Genomic DNA was purified from overnight cultures grown in Luria Broth inoculated with 20 μl of stocked GNB pools utilising the QIAmp mini kit (Qiagen, Hilden Germany). Each bacterial pool DNA was PCR screened with primers specific for genes typically found in Diarrheagenic E. coli (DEC) (eae, stx, elt, aggR, and ipaH) and serine proteases autotransporters of Enterobacteriaceae (SPATE) encoding genes (Table 3). For SPATE genes detection, the samples were first screened by a monoplex PCR using generic primers targeting genes of common sequences [3]. SPATE+ samples were then tested by multiplex PCR using primers specific for each of the following individual SPATE genes: pet, sat, sepA, pic and sigA, (see reference [20] and Table 3).

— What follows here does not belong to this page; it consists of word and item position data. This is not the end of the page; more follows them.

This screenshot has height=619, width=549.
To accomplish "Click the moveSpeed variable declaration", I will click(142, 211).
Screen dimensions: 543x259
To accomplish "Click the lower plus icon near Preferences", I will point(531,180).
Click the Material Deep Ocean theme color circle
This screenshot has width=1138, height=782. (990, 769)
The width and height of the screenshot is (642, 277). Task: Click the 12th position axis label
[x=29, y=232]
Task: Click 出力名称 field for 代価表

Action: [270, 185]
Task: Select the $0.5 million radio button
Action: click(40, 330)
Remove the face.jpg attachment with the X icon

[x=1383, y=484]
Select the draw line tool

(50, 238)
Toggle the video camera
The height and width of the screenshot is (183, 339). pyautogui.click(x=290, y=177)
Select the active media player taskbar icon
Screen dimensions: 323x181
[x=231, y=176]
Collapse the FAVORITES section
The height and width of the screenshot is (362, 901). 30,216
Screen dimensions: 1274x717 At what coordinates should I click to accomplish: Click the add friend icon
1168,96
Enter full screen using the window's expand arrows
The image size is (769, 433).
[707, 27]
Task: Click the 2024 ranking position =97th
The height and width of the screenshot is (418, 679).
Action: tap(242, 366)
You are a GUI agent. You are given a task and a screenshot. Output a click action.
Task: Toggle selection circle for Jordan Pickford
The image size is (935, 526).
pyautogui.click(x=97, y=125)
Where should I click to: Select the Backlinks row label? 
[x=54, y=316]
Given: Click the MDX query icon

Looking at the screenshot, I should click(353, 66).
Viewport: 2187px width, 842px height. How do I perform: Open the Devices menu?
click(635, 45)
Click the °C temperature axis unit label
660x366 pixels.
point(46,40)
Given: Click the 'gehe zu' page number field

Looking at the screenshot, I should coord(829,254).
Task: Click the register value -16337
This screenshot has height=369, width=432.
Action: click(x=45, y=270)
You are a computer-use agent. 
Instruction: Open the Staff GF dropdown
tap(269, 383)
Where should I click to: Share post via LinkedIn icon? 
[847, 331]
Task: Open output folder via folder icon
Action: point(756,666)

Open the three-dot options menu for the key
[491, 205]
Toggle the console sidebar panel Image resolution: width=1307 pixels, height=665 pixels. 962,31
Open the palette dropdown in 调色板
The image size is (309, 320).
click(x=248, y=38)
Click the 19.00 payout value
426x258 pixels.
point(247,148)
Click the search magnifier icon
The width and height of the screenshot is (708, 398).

Screening for DEC genes was performed by multiplex PCR according to Toma et al.[17], and for individual SPATEs according to Boisen et al.[20]. Positive controls used in all PCR were the following E. coli reference strains: EDL933, for eae and stx; 40T, for elt, O42, for aggR and pet and EIX, for ipaH. Shigella flexneri 2a strain 2457T was used as positive controls for sat, sepA, pic and sigA. Negative control for the PCRs was E. coli K12 HB101. Strain EDL933 was gently provided by Dr. I. C. A. Scaletsky from UNIFESP Medical College, SP Brazil, and S. flexneri 2a 2457T by Dr J. B. Kaper from Center for Vaccine Development, University of Maryland, USA. PCR master mix components were used as commercial kits, to which the template DNA and primers were added, following manufacturer instructions. Qiagen multiplex kit (Qiagen, Valencia, USA) and NEB Taq 5X master mix (NEB, Hitchin, UK) were used in multiplex and monoplex PCR, respectively and the oligonucleotides were synthesized by Eurofins (Eurofins MWG Operon, Huntsville, USA). The PCRs were run in a MasterCycler ProS Thermocycler (Eppendorf, Hamburg, Germany).

Table 3

Virulence genes, primers and DNA target sequence sizes (amplicons) of multiplex PCRs

Gene	Primers (5′- 3>′)	Amplicon (bp)	References
stx	F- GAGCGAAATAATTTATATGTG	518	[17]
	R- TGATGATGGCAATTCAGTAT
eae	F- CCCGAATTCGGCACAAGCATAAGC	881	[17]
	R- CCCGGATCCGTCTCGCCAGTATTCG
sigA	F- CCGACTTCTCACTTTCTCCCG	430	[20]
	R- CCATCCAGCTGCATAGTGTTTG
sepA	F- GCAGTGGAAATATGATGCGGC	794	[20]
	R- TTGTTCAGATCGGAGAAGAACG
pic	F- ACTGGATCTTAAGGCTCAGGAT	572	[20]
	R- GACTTAATGTCACTGTTCAGCG
aggR	F- GTATACACAAAAGAAGGAAGC	254	[17]
	R- ACAGAATCGTCAGCATCAGC
ipaH	F- GTTCCTTGACCGCCTTTCCGATACCGTC	619	[17]
	R- GCCGGTCAGCCACCCTCTGAGAGTAC
elt	F- TCTCTATGTGCATACGGAGC	322	[17]
	R- CCATACTGATTGCCGCAAT
pet	F- GGCACAGAATAAAGGGGTGTTT	302	[20]
	R- CCTCTTGTTTCCACGACATAC
sat	F-TCAGAAGCTCAGCGAATCATTG	930	[20]
	R-CCATTATCACCAGTAAAACGCACC

Competing interests

No competing interests declared.

Authors’ contributions

HLdS and VRC worked in collection, preservation and processing of the samples for bacterial quantitation and E. coli detection. RK assisted HLdS in PCR technical issues. LYS got and managed the patients’ clinical information. FGR conducted the patients’ colonoscopic examinations. JR supervised laboratory work, compiled the data and wrote the manuscript. All authors read and approved the final manuscript.